Late at night when the city is dark and empty, the street lights cast long, quiet shadows on our sidewalks and buildings.  Most people are home in their beds adhering to curfew. But not the San Francisco Night Chalker.   He sees canvases, and lots of them.

No concrete is safe!  No dark alley, facade or fairway can hide from the limestone will of San Francisco’s Night Chalker.

It’s not often you see street art that asks us to think about space around us a bit differently.  In a pandemic, and a city full of freshly empty spaces, artist Tusk 1 found heartening ways to fill those dark corners with his own cast of characters.   Our city has 25,000 street lights, beaming down on surfaces each night, it takes an artist’s eye to see the potential fun in them.

Portrait of the artist, Tusk 1.

Meet San Francisco’s Night Chalker, we call him ‘Ben’, you can call him Tusk1, an artist you should know…

Artist Name: Tusk1

Instagram: @Tusk1_

Medium(s):  Chalk, paint, ink.

Why do you use chalk…at night, who is the San Francisco Night Chalker? 

After the lockdown started last year, I started going out on a lot of bike rides at night to get out of the house after working from home all day.
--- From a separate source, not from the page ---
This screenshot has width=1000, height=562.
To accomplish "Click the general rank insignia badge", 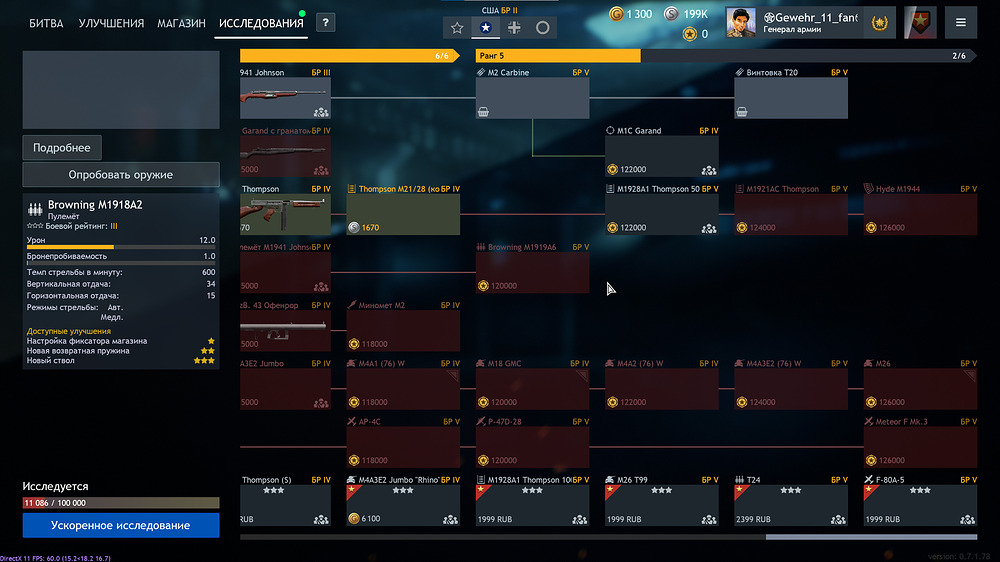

Then one night, I saw an interesting shadow cast from an LED street light and came back the next night to draw something. What I find interesting about working with shadows at night is that they never move, which gives the pieces a dual life because during the daytime the pieces look very different without the confines of their shadows.


All Photography by @Tusk1_


The medium that made the most sense for these drawings ended up being chalk. I actually love working with it. Depending on the surface quality, it can produce some really smooth buttery lines and has a great feel to it when drawing quickly. I also love it’s extreme impermanence. Some of the pieces I do only last a single night before the rain washes them away or they are removed. Sometimes the only person who sees my work is me and that feels special in it’s own right, as it’s really about the process. 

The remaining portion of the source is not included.